During those youthful, idealistic days I exaggerated my poverty by refusing to buy new clothes or to spend any money on myself. I punished my flesh by fasting and sleeping on the hard floor as the only answer I know for my "shameful passions". Sensuality is something I could not deal with. The anxiety, stress and exhaustion that I tried to wrestle with alone, without help or guidance, took a terrible toll. My lifelong physical wretchedness was pervasive and the cause can be traced to those early days. O would that I was not such a proper, puritanical Bostonian! When I returned to Newport some 21 months later, my family was stunned by this pallid shadow of the compact sturdy young person they had sent off to Richmond.

Happily I assumed the role of head of household in Newport but I envied my classmates who were pursing graduate studies at Harvard.
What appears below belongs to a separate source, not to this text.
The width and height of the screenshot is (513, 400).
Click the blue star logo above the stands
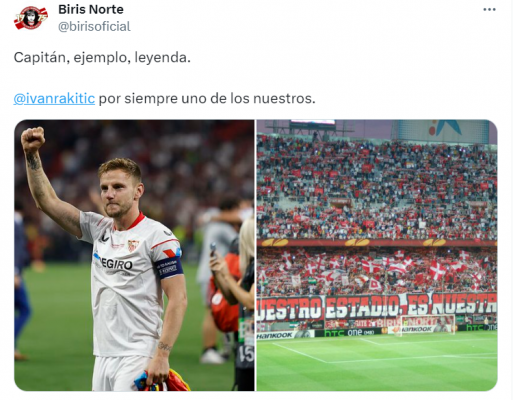pyautogui.click(x=446, y=128)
I avoided all social life but that of the family circle. I was determined not to risk again the fleshly tingles aroused by the parties on the Randolph veranda. My habits of solitariness, seclusion, introspection, and self-searching were jelling to an alarming degree. Once again I turned daily to my beloved shoreline for a renewed sense of freedom and strength. I began to realize that I was more of a pagan than I thought

President Willard of Harvard noticed my isolation and gave me a plum of a job as regent or dorm master for undergraduate students. This afforded me the opportunity of completing a Master's degree in Theology. My scholarship and preaching skill became well known. On June 1, 1803 at the age of 23 I was ordained and installed in the only pulpit I was ever to call my own, the Federal St. Church in Boston.

The first thing I did was panic. What was I but a midget with a trembling voice. I was still too wrapped up in my own problems to turn my attention to the world around me. The thought of being sociable repelled me. I wanted to get back to my brooding, my compulsive brooding. I indeed was a reluctant minister as I would later be a reluctant radical.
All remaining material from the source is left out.